Locate all lines in the data below that hold "computer" and show them.

*** Records to process ***

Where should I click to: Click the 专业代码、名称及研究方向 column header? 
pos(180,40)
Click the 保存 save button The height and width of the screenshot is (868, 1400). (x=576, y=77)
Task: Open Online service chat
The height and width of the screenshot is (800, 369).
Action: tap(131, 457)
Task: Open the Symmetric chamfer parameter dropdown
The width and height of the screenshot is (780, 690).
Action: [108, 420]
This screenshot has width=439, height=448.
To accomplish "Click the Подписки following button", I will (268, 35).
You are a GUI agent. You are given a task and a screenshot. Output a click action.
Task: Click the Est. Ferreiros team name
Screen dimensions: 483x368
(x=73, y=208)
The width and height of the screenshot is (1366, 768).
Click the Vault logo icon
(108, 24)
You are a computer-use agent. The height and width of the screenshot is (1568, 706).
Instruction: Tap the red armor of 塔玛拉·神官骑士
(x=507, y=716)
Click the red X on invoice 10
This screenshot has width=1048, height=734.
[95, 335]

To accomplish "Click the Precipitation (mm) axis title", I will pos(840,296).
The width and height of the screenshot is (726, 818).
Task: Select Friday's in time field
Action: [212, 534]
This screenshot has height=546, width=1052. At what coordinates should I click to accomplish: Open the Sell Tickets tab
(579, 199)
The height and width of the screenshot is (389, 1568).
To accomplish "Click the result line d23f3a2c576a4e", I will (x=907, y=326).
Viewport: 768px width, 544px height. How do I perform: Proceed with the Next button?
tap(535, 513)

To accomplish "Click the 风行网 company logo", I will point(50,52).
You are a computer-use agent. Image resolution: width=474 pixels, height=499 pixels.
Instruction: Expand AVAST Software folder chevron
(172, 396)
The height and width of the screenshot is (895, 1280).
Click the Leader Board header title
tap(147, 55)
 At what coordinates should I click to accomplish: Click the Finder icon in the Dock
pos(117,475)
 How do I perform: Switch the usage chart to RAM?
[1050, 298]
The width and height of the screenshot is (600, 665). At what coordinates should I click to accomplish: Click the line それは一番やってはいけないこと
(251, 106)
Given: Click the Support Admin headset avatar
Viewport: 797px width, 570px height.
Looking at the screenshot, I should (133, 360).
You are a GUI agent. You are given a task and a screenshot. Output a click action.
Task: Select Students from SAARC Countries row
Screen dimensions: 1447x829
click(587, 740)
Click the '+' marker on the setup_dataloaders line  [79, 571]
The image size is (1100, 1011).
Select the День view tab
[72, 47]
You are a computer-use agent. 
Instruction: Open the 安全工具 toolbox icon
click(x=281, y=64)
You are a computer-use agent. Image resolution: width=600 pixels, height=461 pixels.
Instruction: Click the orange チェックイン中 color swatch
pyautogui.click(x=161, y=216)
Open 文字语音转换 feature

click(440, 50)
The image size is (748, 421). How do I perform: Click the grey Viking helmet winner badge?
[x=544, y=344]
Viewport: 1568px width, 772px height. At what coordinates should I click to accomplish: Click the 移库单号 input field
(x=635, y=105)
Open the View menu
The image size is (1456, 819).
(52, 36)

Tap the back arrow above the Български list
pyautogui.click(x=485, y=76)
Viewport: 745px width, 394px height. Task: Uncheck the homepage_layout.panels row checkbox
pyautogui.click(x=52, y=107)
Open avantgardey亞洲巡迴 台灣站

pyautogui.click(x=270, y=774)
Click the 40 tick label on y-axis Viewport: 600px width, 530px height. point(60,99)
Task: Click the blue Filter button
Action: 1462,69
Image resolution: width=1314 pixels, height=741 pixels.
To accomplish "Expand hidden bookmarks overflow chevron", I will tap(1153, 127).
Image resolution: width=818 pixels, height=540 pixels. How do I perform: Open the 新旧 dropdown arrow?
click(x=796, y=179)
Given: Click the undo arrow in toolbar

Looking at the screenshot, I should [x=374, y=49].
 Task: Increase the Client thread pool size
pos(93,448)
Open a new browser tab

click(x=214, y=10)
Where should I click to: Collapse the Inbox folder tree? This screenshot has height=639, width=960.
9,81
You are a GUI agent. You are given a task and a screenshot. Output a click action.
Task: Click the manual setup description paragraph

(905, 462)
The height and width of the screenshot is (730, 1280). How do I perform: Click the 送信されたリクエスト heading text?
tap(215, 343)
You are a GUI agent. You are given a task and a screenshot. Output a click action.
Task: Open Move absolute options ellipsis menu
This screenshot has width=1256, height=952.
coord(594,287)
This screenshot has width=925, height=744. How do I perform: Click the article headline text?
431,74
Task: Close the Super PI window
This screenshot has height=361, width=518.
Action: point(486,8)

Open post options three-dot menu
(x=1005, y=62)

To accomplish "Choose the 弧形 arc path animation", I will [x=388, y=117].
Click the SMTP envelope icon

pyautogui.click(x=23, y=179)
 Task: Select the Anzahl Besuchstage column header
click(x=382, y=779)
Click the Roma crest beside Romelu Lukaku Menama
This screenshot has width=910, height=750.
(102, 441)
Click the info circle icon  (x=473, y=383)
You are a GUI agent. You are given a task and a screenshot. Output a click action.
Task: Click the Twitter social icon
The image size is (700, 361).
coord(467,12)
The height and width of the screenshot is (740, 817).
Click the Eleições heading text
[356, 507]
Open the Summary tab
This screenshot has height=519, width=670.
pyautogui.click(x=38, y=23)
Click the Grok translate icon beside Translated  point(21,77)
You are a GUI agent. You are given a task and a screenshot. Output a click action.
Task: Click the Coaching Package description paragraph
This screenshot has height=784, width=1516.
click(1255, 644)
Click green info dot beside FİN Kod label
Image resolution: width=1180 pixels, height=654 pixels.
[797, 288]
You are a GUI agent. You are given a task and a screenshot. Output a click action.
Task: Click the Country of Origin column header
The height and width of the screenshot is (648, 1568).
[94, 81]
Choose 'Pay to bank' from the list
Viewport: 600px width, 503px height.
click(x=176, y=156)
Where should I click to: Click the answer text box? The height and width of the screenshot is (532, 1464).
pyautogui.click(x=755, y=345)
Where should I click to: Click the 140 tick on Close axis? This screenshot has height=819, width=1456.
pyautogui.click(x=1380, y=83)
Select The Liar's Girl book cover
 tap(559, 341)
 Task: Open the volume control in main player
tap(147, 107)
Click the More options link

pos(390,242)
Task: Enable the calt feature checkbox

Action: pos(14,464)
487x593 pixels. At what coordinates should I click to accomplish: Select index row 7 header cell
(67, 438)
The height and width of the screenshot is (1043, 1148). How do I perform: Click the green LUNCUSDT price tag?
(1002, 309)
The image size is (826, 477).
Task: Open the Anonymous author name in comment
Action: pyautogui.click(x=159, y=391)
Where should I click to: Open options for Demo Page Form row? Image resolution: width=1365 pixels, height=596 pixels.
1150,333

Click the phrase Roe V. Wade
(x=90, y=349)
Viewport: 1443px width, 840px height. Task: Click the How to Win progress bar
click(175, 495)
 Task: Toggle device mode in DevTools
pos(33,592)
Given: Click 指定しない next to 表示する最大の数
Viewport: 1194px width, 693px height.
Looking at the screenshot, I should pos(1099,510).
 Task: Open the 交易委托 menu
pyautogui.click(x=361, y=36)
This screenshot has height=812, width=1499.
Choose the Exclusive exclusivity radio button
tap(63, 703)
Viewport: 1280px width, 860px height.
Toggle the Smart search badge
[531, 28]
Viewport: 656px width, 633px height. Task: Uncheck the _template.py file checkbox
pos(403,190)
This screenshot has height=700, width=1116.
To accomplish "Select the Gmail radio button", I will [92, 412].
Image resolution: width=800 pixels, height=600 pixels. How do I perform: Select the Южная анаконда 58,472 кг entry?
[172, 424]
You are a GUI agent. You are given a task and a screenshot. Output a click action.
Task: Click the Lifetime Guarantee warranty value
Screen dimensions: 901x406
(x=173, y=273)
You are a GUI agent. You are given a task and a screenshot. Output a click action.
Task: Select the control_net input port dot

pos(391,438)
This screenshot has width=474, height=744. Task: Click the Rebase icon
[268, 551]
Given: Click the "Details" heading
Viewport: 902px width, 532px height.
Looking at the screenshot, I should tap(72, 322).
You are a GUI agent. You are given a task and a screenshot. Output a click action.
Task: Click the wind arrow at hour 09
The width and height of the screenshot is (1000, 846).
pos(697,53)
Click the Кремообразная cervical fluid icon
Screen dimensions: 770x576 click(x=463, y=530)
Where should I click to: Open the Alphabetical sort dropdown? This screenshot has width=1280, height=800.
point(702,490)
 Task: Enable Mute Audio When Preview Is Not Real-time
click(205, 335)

***

▶ **Exercise solution**:
You are a computer-use agent. The height and width of the screenshot is (1568, 706).
You are a computer-use agent. Image resolution: width=474 pixels, height=499 pixels.
You are a computer-use agent. 
You are a computer-use agent. Image resolution: width=600 pixels, height=461 pixels.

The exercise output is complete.